Syringomyelia is a very rare condition that consists of a fluid filled sac, typically filled with cerebrospinal fluid, located within the spinal cord itself. You can think of cerebrospinal fluid as the cushion that your brain has so that it does not bang against the inside of the skull. The fluid helps to suspend the central nervous system, is made by the ventricles within the brain, and is absorbed back into the body. So the cerebrospinal fluid is constantly circulating throughout the central nervous system, bringing nutrients, immune cells, and oxygen, and removing wastes from our most delicate organ, the brain.
This condition is one that hits close to home, in the fact that I manage a patient at the teaching clinic who has developed this condition, after having spinal meningitis. It can also occur from central nervous system trauma, spinal neoplasms, inflammation (particularly of the brain), or some type of neurological infection. Syringomyelia also occurs most often within the setting of an Arnold Chiari Malformation Type I. Whoa, whoa, whoa. What is that?
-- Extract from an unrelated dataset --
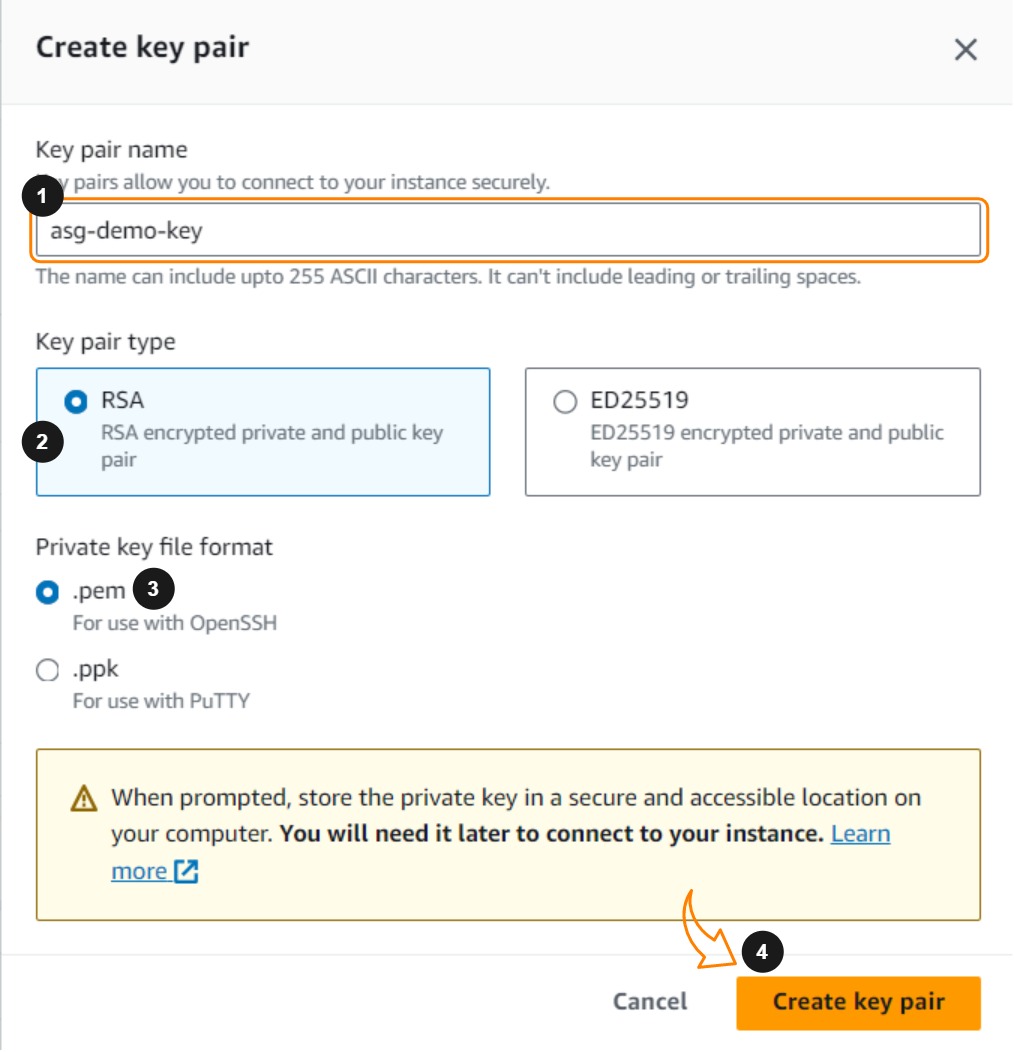Click the 'Private key file format' label
1014x1052 pixels.
click(x=154, y=547)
In general, there are four types of Chiari malformations, types I-IV, which can refer to structural problems between the cerebellum, brainstem, upper cervical cord, and cranial base. To put it simply, Type I, is a common adult malformation of the brain, which can push the mid-or-hind brain through the foramen magnum, which can reduce ability of the cerebral spinal fluid to be pushed back into the cranium, resulting in increased pressure, and possible cause of cyst formation. Types II – IV can be more common in children.
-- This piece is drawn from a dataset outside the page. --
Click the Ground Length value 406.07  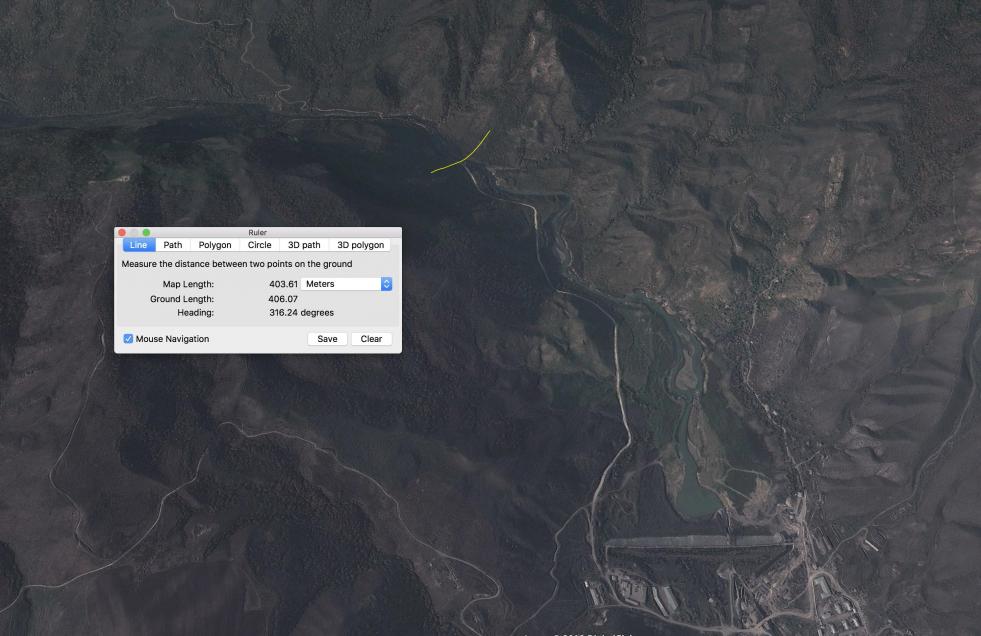coord(283,299)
Some signs and symptoms of Syringomyelia may include:
> Numbness and weakness of the upper and/or lower extremity
> Motor function loss of the upper and/or lower extremity
> Muscle contraction or spasms
> Uncoordinated gait
> Extreme pain
Overall, syringomyelia is a serious condition that should be managed by a licensed medical professional. Please consult a doctor in your area for appropriate diagnosis and treatment of this disease.